The cause of this “Great Dying?” We don’t know. It might have been from eruption of giant Siberian volcanoes, or it could have been from strange natural gas that gushed from the seafloor. New evidence about this event is forthcoming from Colorado, as geologists work to constrain the P-T in rather ugly rocks exposed along the Front Range and in mountainsides from Meeker to Aspen.
Extinction is a natural part of life. It brings balance to evolution. Studying it isn’t stressful, especially when it occurred long before we walked the planet.

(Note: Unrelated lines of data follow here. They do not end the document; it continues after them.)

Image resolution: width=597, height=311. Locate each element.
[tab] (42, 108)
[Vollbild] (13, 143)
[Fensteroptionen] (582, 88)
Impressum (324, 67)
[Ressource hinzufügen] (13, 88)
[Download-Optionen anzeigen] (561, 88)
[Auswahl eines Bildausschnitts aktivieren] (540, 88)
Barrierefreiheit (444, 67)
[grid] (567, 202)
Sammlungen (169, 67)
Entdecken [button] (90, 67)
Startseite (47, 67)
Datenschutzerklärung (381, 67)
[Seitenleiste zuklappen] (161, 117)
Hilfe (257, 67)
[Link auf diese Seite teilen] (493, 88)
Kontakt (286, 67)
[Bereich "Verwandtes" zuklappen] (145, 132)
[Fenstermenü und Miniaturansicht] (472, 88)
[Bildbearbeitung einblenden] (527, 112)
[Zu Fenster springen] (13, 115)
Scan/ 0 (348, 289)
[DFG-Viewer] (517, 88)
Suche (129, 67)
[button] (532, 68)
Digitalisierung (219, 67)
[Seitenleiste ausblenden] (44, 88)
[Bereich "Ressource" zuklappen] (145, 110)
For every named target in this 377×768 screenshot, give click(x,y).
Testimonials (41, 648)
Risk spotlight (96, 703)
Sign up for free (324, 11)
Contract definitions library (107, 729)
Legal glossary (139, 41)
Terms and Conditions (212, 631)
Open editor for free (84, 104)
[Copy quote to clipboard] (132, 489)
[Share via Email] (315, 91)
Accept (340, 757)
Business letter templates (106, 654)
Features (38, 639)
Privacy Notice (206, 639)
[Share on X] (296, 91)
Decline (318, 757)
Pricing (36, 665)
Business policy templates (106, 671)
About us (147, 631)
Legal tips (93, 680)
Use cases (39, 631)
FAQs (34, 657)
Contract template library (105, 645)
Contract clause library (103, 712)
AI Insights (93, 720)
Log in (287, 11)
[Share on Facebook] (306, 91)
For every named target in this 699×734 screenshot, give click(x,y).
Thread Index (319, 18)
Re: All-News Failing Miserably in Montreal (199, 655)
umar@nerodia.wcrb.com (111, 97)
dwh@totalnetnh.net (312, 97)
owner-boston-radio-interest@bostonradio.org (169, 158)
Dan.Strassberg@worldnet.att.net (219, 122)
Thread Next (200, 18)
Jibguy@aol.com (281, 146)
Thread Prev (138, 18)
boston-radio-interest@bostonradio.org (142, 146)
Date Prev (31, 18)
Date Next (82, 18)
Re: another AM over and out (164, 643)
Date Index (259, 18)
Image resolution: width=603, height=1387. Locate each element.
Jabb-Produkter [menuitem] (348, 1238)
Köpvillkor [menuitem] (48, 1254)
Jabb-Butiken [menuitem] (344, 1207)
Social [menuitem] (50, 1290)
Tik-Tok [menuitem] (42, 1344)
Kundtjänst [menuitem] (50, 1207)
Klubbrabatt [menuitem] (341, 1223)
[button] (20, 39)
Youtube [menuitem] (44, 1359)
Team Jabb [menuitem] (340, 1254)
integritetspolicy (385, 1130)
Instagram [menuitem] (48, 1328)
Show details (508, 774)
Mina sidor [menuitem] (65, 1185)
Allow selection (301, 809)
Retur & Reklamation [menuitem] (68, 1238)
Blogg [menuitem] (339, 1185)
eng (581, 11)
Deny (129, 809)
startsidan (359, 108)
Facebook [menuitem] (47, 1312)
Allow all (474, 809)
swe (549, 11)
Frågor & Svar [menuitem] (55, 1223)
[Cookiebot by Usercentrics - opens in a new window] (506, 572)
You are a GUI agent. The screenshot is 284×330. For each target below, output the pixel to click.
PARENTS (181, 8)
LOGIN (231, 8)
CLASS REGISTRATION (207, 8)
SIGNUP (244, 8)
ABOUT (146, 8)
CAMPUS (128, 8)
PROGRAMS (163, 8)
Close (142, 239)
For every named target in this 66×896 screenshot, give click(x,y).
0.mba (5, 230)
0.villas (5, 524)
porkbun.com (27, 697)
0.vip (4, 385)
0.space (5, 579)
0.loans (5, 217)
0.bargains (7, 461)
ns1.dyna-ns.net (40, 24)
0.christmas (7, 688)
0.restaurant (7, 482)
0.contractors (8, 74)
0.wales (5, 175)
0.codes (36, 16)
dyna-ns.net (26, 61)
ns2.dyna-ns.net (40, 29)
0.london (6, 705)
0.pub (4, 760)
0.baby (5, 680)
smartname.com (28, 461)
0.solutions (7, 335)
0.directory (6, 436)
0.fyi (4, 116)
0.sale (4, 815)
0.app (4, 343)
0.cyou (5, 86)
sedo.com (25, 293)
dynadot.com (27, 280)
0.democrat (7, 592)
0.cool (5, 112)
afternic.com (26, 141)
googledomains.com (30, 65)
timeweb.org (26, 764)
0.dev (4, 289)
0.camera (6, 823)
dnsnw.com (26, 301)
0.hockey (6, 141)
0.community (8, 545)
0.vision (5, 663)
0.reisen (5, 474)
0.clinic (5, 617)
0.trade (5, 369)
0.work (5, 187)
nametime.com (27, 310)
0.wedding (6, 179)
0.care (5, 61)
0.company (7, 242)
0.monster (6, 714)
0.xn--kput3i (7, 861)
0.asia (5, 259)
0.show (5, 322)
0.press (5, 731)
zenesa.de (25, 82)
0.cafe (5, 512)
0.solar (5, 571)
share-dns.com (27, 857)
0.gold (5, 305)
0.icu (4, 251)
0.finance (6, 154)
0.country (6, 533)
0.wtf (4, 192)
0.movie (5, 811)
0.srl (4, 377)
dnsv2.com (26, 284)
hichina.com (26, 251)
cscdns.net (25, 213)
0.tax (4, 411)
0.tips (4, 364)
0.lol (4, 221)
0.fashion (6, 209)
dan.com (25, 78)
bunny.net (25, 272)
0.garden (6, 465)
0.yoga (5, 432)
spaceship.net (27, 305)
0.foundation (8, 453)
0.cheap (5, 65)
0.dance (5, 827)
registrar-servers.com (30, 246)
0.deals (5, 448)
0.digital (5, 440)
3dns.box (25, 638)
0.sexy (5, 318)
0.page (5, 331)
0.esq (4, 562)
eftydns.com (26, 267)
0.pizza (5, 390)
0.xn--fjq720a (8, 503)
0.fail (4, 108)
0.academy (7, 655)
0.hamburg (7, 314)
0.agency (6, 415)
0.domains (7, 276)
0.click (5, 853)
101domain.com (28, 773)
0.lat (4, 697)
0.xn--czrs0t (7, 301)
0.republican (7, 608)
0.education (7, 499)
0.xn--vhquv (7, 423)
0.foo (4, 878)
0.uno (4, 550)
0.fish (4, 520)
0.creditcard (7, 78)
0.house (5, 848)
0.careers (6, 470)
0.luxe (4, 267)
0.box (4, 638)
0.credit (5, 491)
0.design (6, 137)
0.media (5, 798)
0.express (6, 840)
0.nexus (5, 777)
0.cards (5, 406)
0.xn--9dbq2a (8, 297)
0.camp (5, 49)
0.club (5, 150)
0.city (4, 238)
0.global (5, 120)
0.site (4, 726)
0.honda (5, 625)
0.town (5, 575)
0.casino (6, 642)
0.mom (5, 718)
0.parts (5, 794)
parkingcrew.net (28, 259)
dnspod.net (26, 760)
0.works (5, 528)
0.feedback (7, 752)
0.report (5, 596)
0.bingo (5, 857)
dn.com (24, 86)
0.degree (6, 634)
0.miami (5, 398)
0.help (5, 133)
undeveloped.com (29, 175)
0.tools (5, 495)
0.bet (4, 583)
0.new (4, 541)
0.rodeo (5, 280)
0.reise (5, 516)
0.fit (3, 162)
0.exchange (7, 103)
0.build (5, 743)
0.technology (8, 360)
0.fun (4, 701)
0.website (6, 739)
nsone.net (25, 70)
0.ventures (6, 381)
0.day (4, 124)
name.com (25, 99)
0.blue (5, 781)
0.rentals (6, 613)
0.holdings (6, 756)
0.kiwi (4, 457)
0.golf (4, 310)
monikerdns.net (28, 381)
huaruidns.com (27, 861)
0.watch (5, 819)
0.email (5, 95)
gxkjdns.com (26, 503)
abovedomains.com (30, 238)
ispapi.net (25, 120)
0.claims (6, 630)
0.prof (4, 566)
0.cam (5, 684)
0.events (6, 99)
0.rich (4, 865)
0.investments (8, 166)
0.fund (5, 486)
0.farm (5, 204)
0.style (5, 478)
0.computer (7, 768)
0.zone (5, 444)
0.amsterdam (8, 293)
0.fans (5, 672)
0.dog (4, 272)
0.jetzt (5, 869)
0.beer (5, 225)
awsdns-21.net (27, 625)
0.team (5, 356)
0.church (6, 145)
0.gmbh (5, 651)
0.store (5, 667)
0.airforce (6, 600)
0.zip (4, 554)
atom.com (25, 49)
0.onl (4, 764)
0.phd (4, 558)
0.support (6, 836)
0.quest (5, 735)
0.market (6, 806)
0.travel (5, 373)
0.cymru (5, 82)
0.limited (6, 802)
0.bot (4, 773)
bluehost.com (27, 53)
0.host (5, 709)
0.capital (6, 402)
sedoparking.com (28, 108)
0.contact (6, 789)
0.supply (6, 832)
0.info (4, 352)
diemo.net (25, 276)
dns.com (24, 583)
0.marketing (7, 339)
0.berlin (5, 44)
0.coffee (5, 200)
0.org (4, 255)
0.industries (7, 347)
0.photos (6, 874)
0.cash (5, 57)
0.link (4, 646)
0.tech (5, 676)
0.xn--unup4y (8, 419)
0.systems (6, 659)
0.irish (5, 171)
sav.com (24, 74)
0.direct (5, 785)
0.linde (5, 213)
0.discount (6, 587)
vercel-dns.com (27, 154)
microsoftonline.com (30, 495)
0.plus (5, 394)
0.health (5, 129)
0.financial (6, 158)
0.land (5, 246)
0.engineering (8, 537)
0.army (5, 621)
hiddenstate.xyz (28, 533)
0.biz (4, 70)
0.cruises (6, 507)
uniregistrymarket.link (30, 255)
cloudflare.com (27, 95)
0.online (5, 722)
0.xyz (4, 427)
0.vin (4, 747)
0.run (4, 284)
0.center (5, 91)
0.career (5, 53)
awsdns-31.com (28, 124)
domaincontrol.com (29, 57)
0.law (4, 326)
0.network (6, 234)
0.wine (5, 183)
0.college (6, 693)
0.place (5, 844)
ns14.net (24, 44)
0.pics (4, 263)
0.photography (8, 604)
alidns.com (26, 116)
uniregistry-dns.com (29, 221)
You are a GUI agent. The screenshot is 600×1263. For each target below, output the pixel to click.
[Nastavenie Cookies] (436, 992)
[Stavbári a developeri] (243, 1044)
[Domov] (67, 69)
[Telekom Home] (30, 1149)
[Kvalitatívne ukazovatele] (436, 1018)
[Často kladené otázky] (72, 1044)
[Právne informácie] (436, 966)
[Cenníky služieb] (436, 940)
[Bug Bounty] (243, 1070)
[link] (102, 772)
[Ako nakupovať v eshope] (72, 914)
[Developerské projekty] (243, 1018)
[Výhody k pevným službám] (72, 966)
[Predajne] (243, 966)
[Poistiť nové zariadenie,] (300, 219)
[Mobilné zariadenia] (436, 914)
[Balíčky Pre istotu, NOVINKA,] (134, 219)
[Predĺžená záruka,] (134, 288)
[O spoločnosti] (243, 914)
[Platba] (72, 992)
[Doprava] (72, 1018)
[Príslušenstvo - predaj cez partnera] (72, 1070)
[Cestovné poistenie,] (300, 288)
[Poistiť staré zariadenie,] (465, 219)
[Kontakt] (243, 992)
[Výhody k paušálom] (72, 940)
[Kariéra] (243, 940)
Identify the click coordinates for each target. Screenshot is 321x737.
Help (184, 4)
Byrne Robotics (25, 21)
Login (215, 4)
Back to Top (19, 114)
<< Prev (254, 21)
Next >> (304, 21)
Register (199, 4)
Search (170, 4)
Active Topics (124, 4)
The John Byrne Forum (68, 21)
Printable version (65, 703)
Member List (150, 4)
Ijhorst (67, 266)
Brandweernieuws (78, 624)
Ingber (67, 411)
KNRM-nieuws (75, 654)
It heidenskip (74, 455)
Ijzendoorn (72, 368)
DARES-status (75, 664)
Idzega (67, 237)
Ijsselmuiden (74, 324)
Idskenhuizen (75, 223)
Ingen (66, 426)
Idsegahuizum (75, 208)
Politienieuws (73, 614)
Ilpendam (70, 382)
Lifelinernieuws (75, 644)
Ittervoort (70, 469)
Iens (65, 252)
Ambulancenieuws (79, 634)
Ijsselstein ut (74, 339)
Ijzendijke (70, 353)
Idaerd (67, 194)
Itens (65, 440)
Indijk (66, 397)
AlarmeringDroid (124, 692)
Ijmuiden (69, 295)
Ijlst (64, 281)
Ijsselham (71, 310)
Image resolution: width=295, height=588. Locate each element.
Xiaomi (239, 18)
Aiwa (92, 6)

Yet when extinction impacts us, we worry.
Imagine scads of plants and animals going extinct. It’s actually happening right now. And not just in faraway rain forests, in bleached reefs, and in collapsed fisheries. It’s also happening in our beetle-ravaged forests and on our bison-less prairies.
How do we know if, when, or how these ecosystems will recover? One of the best ways to figure this out is to go back to times where critters endured cataclysmic events. By studying ancient extinctions, we can figure out how the survivors made it through their deathly gauntlet and what fostered re-establishment of new communities.
Unlike these ancient creatures, we can imagine the future. More importantly, we are like the Once-ler in Dr. Seuss’ The Lorax. We have the ability to learn from the past, to alter course, and to change our future.